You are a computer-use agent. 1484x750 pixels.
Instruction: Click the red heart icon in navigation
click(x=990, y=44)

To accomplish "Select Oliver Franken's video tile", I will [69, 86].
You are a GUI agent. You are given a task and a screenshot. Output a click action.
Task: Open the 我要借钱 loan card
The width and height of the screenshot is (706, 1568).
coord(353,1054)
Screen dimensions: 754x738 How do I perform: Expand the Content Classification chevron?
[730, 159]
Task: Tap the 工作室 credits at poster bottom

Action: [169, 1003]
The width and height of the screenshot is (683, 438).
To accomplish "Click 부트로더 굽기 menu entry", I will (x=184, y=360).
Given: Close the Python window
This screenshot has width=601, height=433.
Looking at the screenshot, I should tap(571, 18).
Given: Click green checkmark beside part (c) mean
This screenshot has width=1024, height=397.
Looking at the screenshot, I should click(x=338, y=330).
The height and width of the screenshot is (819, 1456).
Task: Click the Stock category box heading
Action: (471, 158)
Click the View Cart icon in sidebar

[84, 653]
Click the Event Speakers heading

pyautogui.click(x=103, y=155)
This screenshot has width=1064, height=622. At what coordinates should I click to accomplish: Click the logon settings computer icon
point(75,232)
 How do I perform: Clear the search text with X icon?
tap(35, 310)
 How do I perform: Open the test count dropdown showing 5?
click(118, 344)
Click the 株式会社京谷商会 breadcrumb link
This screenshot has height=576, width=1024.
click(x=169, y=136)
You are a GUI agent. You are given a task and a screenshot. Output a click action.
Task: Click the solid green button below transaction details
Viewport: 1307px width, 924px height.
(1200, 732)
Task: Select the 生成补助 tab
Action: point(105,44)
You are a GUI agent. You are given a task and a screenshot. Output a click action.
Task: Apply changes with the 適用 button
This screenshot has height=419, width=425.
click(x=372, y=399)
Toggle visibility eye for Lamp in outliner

• [Objective]:
Convert everything from the line containing "Screen dimensions: 754x738" down to the line containing "point(75,232)", both included, into a Markdown table with the columns No. and Line, numbering each line and leaving out blank lines.

• [Complete answer]:
| No. | Line |
|---|---|
| 1 | Screen dimensions: 754x738 How do I perform: Expand the Content Classification chevron? |
| 2 | [730, 159] |
| 3 | Task: Tap the 工作室 credits at poster bottom |
| 4 | Action: [169, 1003] |
| 5 | The width and height of the screenshot is (683, 438). |
| 6 | To accomplish "Click 부트로더 굽기 menu entry", I will (x=184, y=360). |
| 7 | Given: Close the Python window |
| 8 | This screenshot has width=601, height=433. |
| 9 | Looking at the screenshot, I should tap(571, 18). |
| 10 | Given: Click green checkmark beside part (c) mean |
| 11 | This screenshot has width=1024, height=397. |
| 12 | Looking at the screenshot, I should click(x=338, y=330). |
| 13 | The height and width of the screenshot is (819, 1456). |
| 14 | Task: Click the Stock category box heading |
| 15 | Action: (471, 158) |
| 16 | Click the View Cart icon in sidebar |
| 17 | [84, 653] |
| 18 | Click the Event Speakers heading |
| 19 | pyautogui.click(x=103, y=155) |
| 20 | This screenshot has width=1064, height=622. At what coordinates should I click to accomplish: Click the logon settings computer icon |
| 21 | point(75,232) |